(Quoted passage):
───
1.      The simulation models of tsetse populations underpinning the programme 'Tsetse Plan' (available at http://www.nri.org/tsetse/Plan/index.html) were developed and validated by comparison of the simulations with the observed impact of tsetse control in Kenya, Tanzania, Malawi,  Zambia,  and Zimbabwe.  The results of these comparisons are reported in various peer-reviewed papers (eg, Hargrove, 2000, 2003ab; Hargrove et al., 2003; Vale & Torr, 2004). 

2.      The impact of bait technologies on tsetse populations predicted by Tsetse Plan are validated by field studies of the performance of insecticides (eg, Mangwiro et al., 1999; Vale et al., 1999), attractants (eg, Torr et al., 1997), traps (eg, Laveissière & Grebaut, 1990; Mihok, 2002) and targets (eg, Vale et al., 1988).

3.      The 140 pages addressing frequently-asked-questions on various aspects of tsetse biology and control are validated by numerous peer-reviewed papers.  For each FAQ page on the tsetse.org website (http://www.tsetse.org/), the answer is followed by a list of supporting references.  For an example of one such page, see http://www.nri.org/tsetse/FAQ/bestins.html.

4.      The slideshows illustrating the use various bait technologies were produced by experienced personnel.  For example, staff from the Botswana Tsetse Control Division are shown using the type of tsetse trap commonly employed in Botswana.

    1. (see http://www.nri.org/tsetse/Technol/Botswana trap/sld001.htm).
───
(Available data):

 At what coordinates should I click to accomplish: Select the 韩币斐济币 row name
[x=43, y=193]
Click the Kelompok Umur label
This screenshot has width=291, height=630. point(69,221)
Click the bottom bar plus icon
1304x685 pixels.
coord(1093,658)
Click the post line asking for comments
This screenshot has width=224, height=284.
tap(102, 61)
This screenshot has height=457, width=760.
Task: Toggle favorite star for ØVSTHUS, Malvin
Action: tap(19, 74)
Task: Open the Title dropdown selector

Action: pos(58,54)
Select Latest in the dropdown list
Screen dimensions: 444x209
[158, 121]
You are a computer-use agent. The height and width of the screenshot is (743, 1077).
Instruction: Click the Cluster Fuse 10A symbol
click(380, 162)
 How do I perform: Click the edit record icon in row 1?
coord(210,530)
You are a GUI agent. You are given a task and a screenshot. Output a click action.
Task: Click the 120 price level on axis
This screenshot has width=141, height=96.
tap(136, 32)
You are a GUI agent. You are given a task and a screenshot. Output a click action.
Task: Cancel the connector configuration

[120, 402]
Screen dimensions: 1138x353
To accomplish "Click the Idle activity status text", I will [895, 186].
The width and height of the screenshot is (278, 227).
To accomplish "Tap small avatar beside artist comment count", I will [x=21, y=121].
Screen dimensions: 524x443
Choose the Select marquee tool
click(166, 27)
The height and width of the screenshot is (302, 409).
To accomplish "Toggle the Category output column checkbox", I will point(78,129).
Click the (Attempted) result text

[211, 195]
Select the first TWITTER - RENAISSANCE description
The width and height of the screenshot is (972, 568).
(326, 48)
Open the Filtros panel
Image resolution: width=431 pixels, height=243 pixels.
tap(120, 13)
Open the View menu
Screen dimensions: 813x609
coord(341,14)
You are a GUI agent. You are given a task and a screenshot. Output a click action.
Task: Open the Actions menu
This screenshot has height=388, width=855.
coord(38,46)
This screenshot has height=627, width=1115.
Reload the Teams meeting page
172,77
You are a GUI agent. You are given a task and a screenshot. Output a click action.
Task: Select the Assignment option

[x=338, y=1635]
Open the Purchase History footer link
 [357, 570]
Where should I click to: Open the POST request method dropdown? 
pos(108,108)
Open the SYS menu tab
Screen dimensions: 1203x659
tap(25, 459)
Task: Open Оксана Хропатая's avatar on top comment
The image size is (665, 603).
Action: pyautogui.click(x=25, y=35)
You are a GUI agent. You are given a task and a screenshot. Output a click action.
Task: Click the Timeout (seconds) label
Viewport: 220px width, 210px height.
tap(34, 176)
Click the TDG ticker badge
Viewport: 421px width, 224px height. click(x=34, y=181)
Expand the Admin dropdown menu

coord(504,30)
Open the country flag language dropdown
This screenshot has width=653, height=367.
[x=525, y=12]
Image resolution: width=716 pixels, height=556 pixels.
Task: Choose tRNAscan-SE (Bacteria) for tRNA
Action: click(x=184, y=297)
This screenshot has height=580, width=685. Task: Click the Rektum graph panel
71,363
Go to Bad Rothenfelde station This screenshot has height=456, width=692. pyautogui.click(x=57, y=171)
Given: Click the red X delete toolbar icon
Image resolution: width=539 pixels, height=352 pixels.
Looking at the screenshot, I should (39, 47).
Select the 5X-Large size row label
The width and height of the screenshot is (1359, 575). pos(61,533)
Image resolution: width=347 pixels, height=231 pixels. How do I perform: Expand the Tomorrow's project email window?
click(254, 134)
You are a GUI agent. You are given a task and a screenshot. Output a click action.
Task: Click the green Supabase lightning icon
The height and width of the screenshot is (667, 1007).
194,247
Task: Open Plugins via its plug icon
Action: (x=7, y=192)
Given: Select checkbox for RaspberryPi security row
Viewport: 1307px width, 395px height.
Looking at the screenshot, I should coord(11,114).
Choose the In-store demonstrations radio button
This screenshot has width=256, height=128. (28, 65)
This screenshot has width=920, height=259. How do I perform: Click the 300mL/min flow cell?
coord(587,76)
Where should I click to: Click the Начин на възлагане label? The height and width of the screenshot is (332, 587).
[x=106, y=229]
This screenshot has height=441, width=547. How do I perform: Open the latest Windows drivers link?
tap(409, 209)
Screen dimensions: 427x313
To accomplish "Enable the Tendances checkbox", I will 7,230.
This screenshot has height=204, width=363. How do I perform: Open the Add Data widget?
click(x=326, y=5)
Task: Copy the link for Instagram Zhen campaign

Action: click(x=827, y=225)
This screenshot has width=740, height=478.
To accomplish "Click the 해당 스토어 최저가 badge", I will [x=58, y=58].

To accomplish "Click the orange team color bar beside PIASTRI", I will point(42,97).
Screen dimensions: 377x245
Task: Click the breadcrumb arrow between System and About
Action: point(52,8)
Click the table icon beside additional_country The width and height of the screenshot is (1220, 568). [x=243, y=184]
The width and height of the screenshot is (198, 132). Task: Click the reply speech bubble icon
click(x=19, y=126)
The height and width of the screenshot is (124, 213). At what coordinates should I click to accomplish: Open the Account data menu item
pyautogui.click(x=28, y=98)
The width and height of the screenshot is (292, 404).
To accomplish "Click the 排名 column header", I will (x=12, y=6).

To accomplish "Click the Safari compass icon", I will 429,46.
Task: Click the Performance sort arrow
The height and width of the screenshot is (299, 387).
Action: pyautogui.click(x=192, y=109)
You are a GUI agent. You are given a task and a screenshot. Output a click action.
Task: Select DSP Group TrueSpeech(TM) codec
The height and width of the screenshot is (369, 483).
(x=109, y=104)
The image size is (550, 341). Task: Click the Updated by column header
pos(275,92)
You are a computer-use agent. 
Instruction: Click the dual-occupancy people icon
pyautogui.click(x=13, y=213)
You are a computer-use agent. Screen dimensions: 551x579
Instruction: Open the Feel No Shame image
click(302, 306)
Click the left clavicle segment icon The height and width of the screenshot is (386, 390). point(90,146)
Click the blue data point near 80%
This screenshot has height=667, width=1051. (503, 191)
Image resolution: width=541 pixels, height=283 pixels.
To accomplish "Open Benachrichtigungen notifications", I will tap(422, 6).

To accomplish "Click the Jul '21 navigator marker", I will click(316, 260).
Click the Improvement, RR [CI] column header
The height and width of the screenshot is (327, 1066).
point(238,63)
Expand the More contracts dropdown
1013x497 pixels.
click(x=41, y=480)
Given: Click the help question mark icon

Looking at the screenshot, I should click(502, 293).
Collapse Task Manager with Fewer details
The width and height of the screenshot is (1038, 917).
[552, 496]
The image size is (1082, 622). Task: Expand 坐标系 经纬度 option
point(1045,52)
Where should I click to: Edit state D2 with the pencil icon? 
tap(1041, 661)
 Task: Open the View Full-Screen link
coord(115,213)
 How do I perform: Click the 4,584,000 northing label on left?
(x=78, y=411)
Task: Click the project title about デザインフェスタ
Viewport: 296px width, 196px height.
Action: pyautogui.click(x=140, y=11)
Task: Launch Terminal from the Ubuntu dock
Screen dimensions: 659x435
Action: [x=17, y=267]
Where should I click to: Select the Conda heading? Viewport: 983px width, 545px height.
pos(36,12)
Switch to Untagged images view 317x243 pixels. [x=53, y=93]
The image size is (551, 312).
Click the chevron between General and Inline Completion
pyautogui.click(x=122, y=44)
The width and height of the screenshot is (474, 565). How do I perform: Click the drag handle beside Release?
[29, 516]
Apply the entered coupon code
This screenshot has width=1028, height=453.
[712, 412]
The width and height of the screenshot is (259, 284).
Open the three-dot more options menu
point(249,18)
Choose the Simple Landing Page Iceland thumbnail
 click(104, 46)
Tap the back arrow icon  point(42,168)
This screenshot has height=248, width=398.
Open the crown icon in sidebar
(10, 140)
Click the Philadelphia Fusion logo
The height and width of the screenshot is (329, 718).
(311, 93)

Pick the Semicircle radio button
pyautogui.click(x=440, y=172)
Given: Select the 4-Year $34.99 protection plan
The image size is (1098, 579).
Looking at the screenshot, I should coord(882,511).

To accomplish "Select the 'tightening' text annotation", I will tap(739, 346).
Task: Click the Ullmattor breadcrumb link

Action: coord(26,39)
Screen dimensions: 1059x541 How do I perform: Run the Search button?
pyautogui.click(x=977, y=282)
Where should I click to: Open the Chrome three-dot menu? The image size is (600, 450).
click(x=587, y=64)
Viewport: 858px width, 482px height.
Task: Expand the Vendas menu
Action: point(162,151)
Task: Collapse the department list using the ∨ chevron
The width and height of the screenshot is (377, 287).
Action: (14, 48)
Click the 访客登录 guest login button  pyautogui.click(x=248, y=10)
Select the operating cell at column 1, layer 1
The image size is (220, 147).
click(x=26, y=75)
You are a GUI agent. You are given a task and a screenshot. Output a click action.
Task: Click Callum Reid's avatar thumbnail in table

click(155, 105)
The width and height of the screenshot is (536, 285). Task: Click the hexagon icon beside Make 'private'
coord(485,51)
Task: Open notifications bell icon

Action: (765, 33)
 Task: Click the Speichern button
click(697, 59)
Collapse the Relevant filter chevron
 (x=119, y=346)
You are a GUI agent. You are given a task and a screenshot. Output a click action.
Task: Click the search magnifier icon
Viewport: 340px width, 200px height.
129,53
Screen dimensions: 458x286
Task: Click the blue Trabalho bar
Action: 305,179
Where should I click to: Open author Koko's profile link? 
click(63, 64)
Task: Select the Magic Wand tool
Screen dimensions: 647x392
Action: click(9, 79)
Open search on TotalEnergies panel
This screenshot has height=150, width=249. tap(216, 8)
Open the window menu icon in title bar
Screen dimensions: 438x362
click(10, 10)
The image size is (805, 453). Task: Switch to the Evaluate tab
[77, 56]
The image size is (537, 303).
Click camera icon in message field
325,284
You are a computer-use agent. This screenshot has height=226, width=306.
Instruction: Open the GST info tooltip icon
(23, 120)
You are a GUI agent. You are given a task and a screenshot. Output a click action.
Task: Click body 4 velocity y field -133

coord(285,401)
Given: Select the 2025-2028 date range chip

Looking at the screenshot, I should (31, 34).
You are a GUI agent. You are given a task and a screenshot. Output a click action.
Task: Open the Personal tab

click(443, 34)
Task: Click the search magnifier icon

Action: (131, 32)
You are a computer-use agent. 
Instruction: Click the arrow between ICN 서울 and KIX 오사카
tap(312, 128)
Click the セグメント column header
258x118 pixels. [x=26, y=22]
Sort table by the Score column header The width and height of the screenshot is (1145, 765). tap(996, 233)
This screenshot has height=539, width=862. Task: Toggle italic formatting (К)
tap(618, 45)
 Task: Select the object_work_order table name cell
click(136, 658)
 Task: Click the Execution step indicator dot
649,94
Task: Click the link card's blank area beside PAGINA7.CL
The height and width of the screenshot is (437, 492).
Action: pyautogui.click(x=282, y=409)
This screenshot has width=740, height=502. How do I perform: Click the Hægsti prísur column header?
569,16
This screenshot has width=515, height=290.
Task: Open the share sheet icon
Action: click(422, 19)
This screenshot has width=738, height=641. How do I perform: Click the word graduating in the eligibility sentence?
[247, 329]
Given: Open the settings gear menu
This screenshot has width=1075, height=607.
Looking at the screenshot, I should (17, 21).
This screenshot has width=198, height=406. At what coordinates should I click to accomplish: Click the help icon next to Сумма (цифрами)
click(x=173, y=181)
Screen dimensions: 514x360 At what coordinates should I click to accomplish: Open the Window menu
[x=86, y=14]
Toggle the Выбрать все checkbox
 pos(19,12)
───
(Required actions):
**a.** Translate this sentence from the text on tsetse control into Spanish: "For each FAQ page on the tsetse.org website (http://www.tsetse.org/), the answer is followed by a list of supporting references."
**b.** Carry on the text on tsetse control from its last line.

(Outputs in order):
**a.** En cada página de preguntas frecuentes del sitio web tsetse.org (http://www.tsetse.org/), la respuesta va seguida de una lista de referencias que la respaldan.

**b.**
5.      Prototype versions of 'Tsetse Plan' were used in the planning of tsetse control operations undertaken by the Farming Tsetse Controlled Areas project in Tanzania (FITCA-Tanga) and the Southern Tsetse Eradication Project (STEP) in Ethiopia.

6.      The http://www.tsetse.org/ website was made public on October 2003 and during the last year of the project (2004-05) the average number of pages viewed per month exceeded 3000.  The most visited pages, excluding index pages, were those concerned with answers to frequently-asked-questions such as the chemical properties of attractants (961 visits).  During the project, there were 277 requests for the 'Tsetse Plan' or 'Tsetse Muse' programs, >600 downloads of the slideshows and >3800 downloads of documents (pdf files).

Where the Outputs were Validated:      

1.      Simulation models of tsetse populations were validated by scientists working in Zimbabwe and the UK between 1999 and 2005, using field data from Kenya, South Africa, Tanzania, Malawi, Zambia and Zimbabwe.

2.      Studies of the performance of bait technologies were undertaken between ~1980 and 2004 in many countries including Burkina Faso, Ivory Coast, Kenya, South Africa and Zimbabwe.

3.      Research validating the FAQ pages of tsetse.org was performed over the past ca. 25 years in many African countries, particularly Kenya, South Africa, Tanzania, Zimbabwe and the UK.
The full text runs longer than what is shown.